Пока ходил по студеному залу, раздумывал, постукивал по окаменевшему отоплению, продрог больше, чем на улице. И вдруг толкнул какую-то дверцу - и сразу теплым-тепло.

- Вот благодать-то!..- невольно воскликнул он.

Это была библиотека - полки с книгами, и две женщины около чугунной, пышущей жаром печки.

- Закрывайте! Закрывайте! Откуда вы пришли?

И библиотекарши - одна пожилая, другая молоденькая - замахали на него руками, будто он открыл дверь на улицу. Они объяснили, что эта дверь закрыта, что в библиотеку надо входить по другой лестнице. Оглядели вошедшего - человека молодого, но дородного, в белых с отворотами дорогих бурках, которые любили носить хозяйственники,- и у них появилось на лицах озабоченно-просительное выражение: может быть, это новый комендант, администратор, директор, у которого можно что-нибудь попросить для библиотеки, зимующей, как на полюсе, среди необитаемых просторов третьего этажа.

Но нет, оказалось, к Дому вошедший не имеет отношения и - наоборот - сам хочет что-то попросить.

Федор Трофимович рассказал о бедственном положении завода: бог с ними, с хоровыми, шахматными и прочими кружками, с балалайками и плясками,- на время войны можно с этим подождать, но вот рабочим негде собраться, чтобы о труде, о производстве потолковать. И он сам тоже хорош: завклубом без клуба...

И то ли откровенность Федора Трофимовича, то ли добрая женская жалость, но библиотекарши приняли к сердцу его положение, стали обсуждать, советовать. Особенно молоденькая, тоненькая - пожилая звала ее Надей.

- А что, если вам печки, как у нас, по залу расставить?- говорила она.- Может, и четырех хватит?

- Ну что вы!

Федор Трофимович вспомнил, какой белоколонный был зал в их подмосковном клубе, и вдруг эти простецкие, барачные печки!

- Ну тогда электрические плитки. Много-много...

Тут уж и старая библиотекарша рассмеялась: этими-то крошками да прогреть такой залище! И Надя, и Федор Трофимович тоже улыбнулись. В общем оживлении она посмотрела на него как-то особо - не то кокетливо, не то пристально. Секунда какая-нибудь, а Федор вдруг почувствовал себя легко, хорошо.

За шкафами послышались голоса - пришли посетители, и Надя пошла к ним.

...Через день он опять пришел в холодный зал. Расхаживал в своих белых бурках из конца в конец, мерял зал шагами. А что, действительно, по углам поставить четыре печки, как она говорила! Дымоходные трубы на заводе в пять минут сколотят, а вот куда их вывести наружу, чтоб поменьше этого украшения в зале было... И он расхаживал, мерял. Он расхаживал, мерял и все ждал, что шаги его будут услышаны, откроется дверь в теплым-тепло, и тут же возглас: "Ах, это вы!" И тот же взгляд, улыбка...

Но дверь не открывалась, и Федор, потоптавшись, сделав на лице озабоченно-деловое выражение, сам открыл ее. Извинившись, что опять пришел не с того хода, он сказал:

- А я, знаете, все же решил хлопотать об этом зале. Может, и в самом деле, если печки поставить...

Пришел он очень удачно: у Нади кончилась работа, она уже была в синей шубке и в черной маленькой меховой шапочке - будто девочка-школьница. Вышли из Дома вместе.

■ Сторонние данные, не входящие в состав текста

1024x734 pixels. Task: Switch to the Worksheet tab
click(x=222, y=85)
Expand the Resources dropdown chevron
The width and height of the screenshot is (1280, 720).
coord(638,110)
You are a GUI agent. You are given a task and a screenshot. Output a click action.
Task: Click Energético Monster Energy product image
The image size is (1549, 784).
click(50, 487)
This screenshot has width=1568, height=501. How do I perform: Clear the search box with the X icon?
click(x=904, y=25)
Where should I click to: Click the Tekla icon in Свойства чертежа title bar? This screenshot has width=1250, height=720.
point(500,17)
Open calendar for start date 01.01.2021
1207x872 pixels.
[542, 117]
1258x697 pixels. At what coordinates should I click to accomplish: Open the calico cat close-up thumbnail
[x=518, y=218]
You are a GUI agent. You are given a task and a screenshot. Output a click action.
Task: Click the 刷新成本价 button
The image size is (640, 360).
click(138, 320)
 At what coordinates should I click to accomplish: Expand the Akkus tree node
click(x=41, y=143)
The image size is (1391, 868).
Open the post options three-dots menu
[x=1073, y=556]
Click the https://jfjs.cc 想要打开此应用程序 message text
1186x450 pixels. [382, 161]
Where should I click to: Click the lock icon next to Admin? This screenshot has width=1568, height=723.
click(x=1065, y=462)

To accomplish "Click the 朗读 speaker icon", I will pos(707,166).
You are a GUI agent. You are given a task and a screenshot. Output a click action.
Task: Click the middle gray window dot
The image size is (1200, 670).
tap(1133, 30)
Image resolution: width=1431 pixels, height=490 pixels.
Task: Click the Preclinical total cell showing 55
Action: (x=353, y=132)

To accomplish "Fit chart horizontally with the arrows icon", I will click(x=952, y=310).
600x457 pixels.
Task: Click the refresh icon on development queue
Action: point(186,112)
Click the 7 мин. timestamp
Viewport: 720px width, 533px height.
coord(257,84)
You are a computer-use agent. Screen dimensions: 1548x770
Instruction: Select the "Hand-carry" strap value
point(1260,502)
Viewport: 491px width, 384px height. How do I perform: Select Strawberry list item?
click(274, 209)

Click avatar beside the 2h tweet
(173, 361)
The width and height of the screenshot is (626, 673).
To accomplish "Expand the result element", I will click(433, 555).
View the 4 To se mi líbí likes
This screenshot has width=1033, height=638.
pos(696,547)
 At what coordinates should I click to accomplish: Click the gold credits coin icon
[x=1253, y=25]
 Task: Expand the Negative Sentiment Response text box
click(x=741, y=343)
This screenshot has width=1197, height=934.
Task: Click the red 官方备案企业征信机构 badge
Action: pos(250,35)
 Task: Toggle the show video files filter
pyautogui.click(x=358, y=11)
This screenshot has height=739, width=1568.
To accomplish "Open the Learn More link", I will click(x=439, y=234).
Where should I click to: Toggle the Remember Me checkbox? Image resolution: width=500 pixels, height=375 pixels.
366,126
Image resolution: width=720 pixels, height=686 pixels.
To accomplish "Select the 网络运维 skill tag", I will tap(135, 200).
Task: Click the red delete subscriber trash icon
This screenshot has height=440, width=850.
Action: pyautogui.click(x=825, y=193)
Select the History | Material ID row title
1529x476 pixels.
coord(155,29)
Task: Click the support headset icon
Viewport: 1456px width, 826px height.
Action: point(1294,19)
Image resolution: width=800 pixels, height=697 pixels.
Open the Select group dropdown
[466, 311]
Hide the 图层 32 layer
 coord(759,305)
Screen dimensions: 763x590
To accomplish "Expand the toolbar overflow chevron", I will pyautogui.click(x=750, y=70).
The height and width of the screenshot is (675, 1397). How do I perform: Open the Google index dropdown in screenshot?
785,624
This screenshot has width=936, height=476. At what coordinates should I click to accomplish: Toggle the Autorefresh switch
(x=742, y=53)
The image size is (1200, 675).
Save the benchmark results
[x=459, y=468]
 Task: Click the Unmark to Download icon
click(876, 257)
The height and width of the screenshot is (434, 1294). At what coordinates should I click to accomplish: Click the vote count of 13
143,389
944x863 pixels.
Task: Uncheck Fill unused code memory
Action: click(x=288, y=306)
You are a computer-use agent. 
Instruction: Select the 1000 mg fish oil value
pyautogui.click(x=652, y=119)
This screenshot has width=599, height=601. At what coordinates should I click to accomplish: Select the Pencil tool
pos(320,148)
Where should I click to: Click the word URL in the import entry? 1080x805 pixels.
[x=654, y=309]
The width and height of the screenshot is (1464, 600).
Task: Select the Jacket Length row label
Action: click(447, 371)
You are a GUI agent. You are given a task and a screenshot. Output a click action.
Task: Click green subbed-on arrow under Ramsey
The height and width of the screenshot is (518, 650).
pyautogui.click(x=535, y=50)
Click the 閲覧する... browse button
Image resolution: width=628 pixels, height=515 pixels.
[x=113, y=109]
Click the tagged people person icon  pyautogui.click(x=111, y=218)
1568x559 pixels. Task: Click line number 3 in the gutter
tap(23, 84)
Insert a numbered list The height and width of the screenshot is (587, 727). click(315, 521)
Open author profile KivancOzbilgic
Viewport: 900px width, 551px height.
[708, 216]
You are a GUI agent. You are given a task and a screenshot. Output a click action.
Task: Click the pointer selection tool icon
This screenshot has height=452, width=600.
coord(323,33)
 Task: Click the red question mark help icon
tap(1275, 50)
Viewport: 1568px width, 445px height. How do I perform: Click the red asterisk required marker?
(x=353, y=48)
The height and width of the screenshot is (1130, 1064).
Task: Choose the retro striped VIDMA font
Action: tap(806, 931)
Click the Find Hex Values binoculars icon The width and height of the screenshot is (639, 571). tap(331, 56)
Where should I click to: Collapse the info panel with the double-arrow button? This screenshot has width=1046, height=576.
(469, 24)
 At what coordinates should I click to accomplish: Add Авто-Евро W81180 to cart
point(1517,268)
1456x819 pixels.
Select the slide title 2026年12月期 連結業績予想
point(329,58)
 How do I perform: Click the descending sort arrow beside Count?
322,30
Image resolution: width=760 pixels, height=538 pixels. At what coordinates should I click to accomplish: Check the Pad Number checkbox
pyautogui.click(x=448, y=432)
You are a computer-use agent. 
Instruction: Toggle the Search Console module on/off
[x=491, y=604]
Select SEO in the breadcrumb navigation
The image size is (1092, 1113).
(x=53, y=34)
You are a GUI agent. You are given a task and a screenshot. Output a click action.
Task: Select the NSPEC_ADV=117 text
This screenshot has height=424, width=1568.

По дороге разговорились. Нет, оказалось, совсем не школьница (и не Надя, а Надежда Львовна), сама преподает историю, но война раскидала учеников, и вот - в библиотеке. Отец на фронте, приехала в К. с матерью и хоть одиноко без папы, хоть живут, как эвакуированные, за занавеской, все же не унывают, по вечерам собираются московские и местные знакомые и - стыдно сказать - заводят патефон, играют в шарады...

Он тоже о себе рассказал. Несмотря на свои двадцать девять лет, чем он только не занимался! Был и электромонтером, и завгаражом, и работал по мясохолодильному делу, был и по хозяйственной части в одном театре.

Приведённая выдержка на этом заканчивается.